I am not qualified really to hold forth on belt creep. Instead I can recommend that you go to Vinyl Asylum and do a search on that term. Then read the relevant posts by Mark Kelly. Belt creep is not incurable, by the way, as Mark shows. But also take a look at the Artemis turntable, where the belt travels around a capstan so as to nearly fully encircle the platter, a la one remedy suggested by Mark and others. But really I did not mean to detract from your pleasure with your turntable or to infer that it cannot be fantastic just because of this theoretical issue. I apologize if you got that message.
Dear Nandric, the VTF seems trivial but when you consider the very tiny area over which that downward force is distributed (the contact between LP and stylus tip), then the force per unit of area is very very large. This is not to say that I don't also have trouble with the concept. Nevertheless, all empiric and circumstantial evidence suggests it is a real phenomenon.
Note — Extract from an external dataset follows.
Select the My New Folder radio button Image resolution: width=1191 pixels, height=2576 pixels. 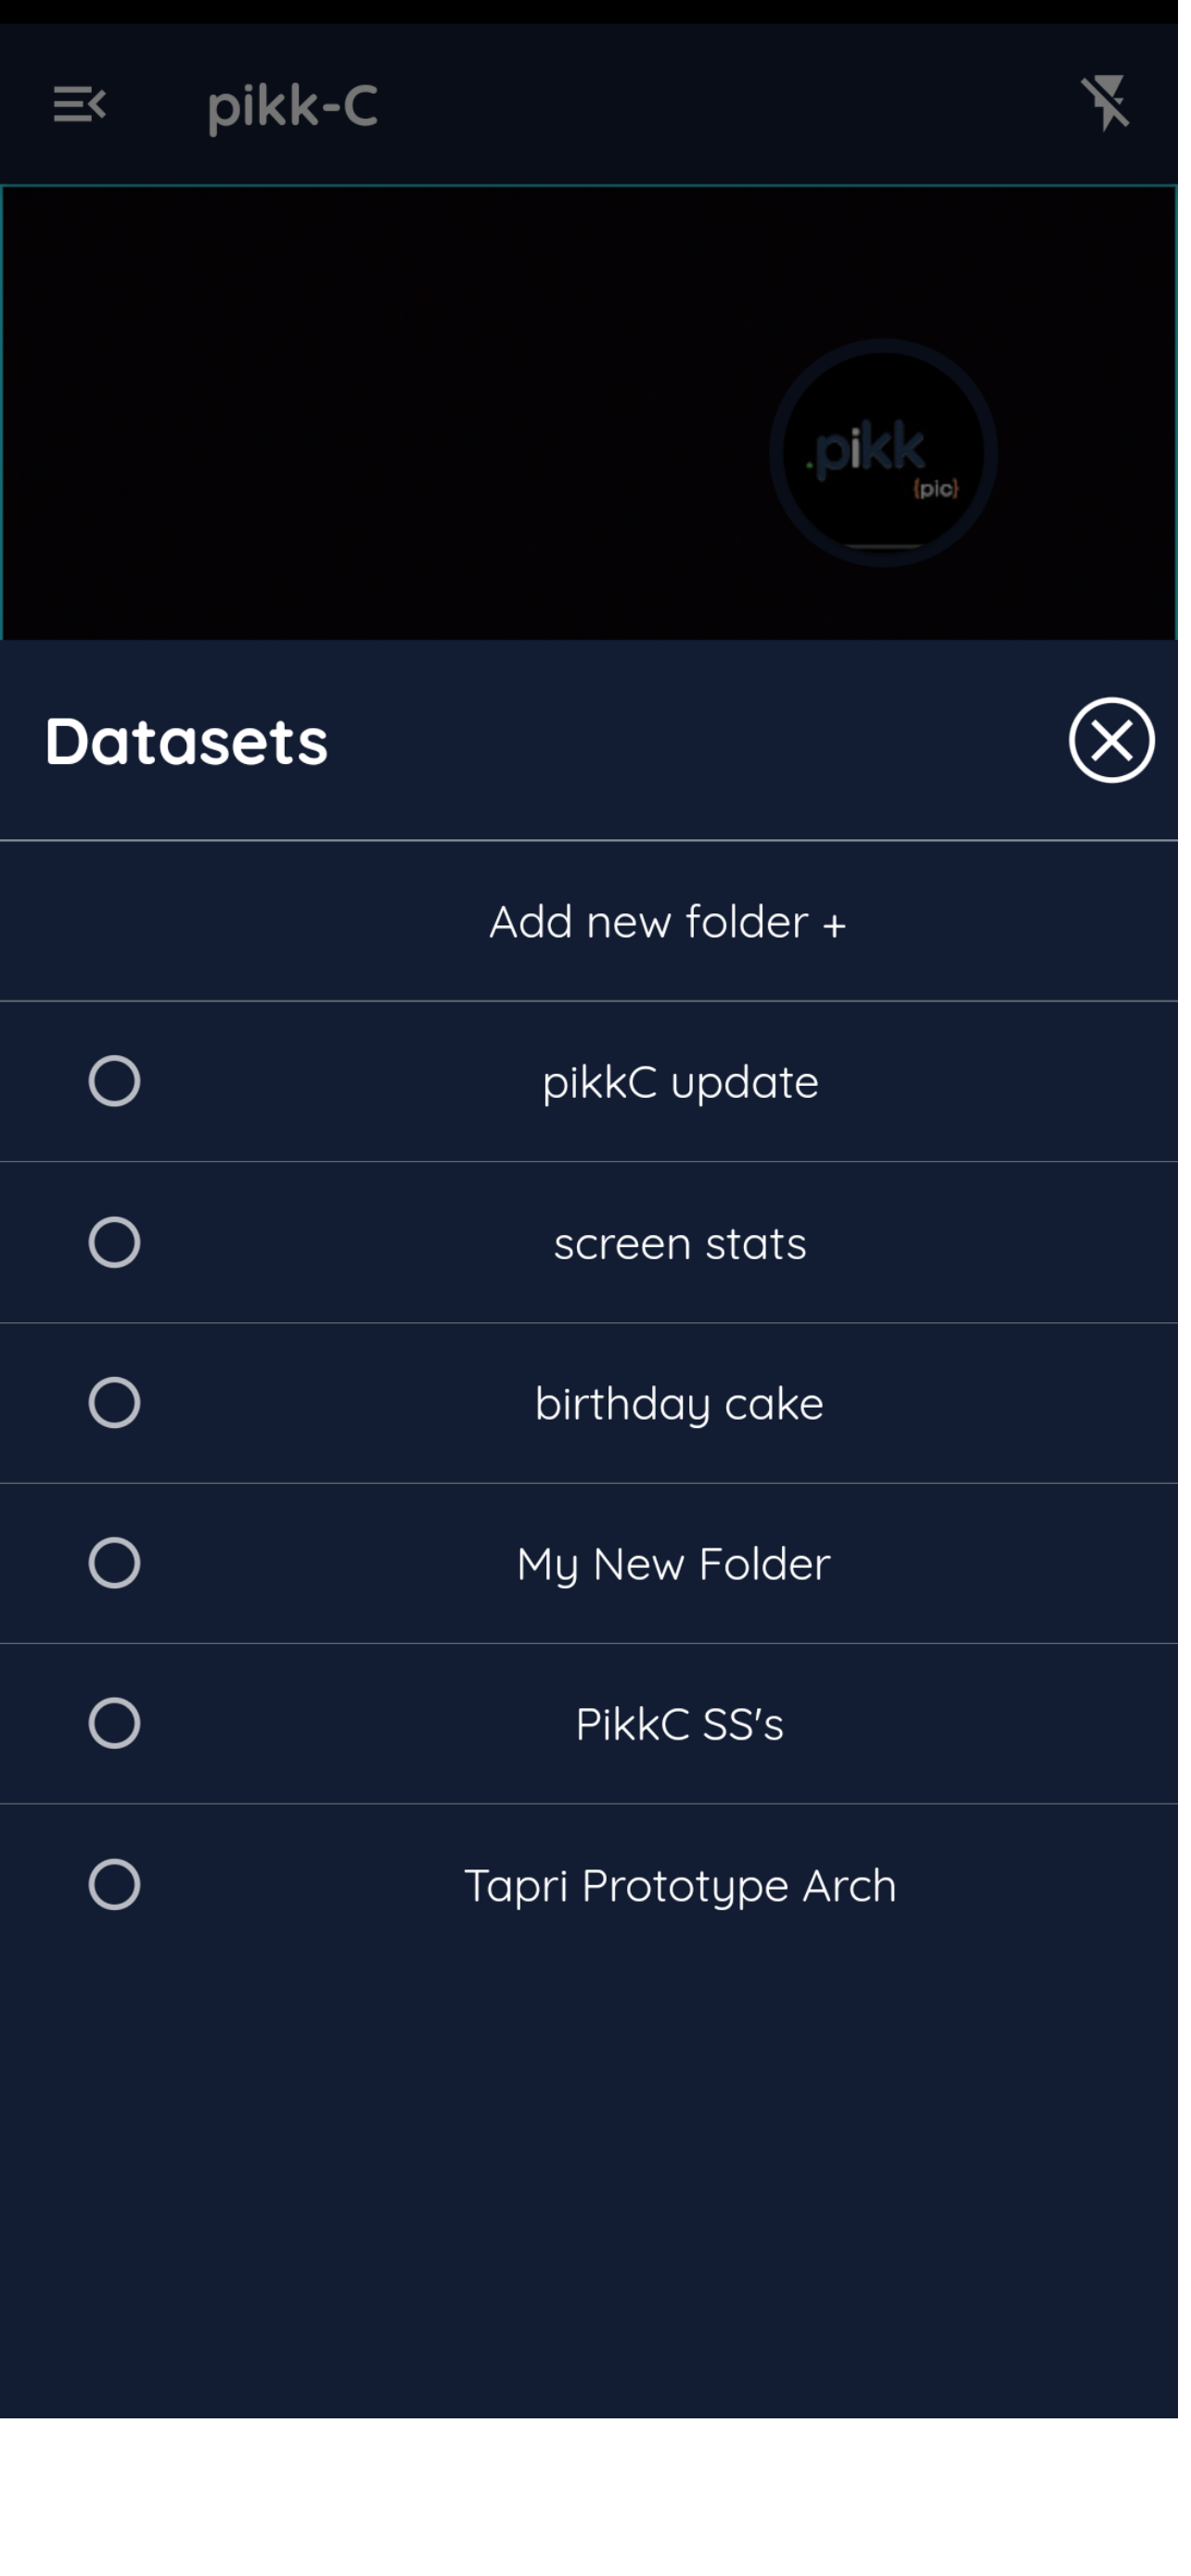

Oh yes, I forgot that old canard about hearing the servo at work. I guess some can hear something they don't like from certain direct drive turntables and choose to ascribe it to the servo. None of these devices is perfect. Then too, the early dd efforts might have been faulty in some cases even though working perfectly but due to design flaws. Certainly that might have been said of products lacking a quartz servo feedback mechanism. So I was naive to have inferred that dd tables as a class have flawless speed stability. Sorry for that exaggeration. I myself am not crazy about some of the dd tables that are much loved, like the low end Technics.
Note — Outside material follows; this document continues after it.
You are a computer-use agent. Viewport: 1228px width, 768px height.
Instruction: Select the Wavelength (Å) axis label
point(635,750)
I just love my L07D once I installed an EMI/RFI shield under the stainless steel platter mat. Otherwise it had a slightly dulled sound that one might have said was related to servo. The L07D actually has a very novel and modern approach to the use of the servo, relying to a great degree on platter inertia, a la Dertonearm, altho the platter's mass would not suit him. The coreless motor is a big plus for the L07D, IMO. I am just this week finally listening to my SP10 Mk3 in a massive slate and cherry/baltic birch plinth. It gives a very free and open musical sound once resonance is markedly reduced by the plinth plus a mass added to the bearing housing, a la Albert Porter's plinths. Best of all, no fiddling with drive belts.
Nandric, I do buy DT's belief system possibly as it relates to belt-drive turntables. I do not believe (and this is nothing but my personal "feeling" based on no data, which makes me just like everyone else) that the massive platter hypothesis necessarily applies to idler drive or direct drive turntables, although high platter mass is certainly not a bad thing in any case. I also love my (highly modified and non-original) Lenco and could live with it happily if I had no other turntables. Some folks on Lenco Heaven have doubled up on the Lenco platter, i.e., they use two of them stacked! Invariably these persons report an associated improvement in performance. I will never go down that road, but there may be something to it, or there may be a placebo effect. I would love to hear an EMT in my own system.

It's pretty astounding to turn on the Mk3 and see that 22-lb platter come to speed in a near instant and then stop "on a dime", as we who use dimes are wont to say. The platter may be "too light" (altho among the heaviest ever made for dd), but the complete control of it by the motor is what determines whether you like the Mk3 or not. This is not the same as the use of a massive platter on a belt-drive turntable, where inertia is king. The L07D was designed to use both factors in maintaining stable speed, a modestly powerful coreless motor drives a fairly heavy platter (made heavier in my case by the use of the optional outer ring weight made by Kenwood for the L07D in the 1980s) with sparing use of the servo mechanism.

Travis, I took some photos the other night. Have not had time to post them.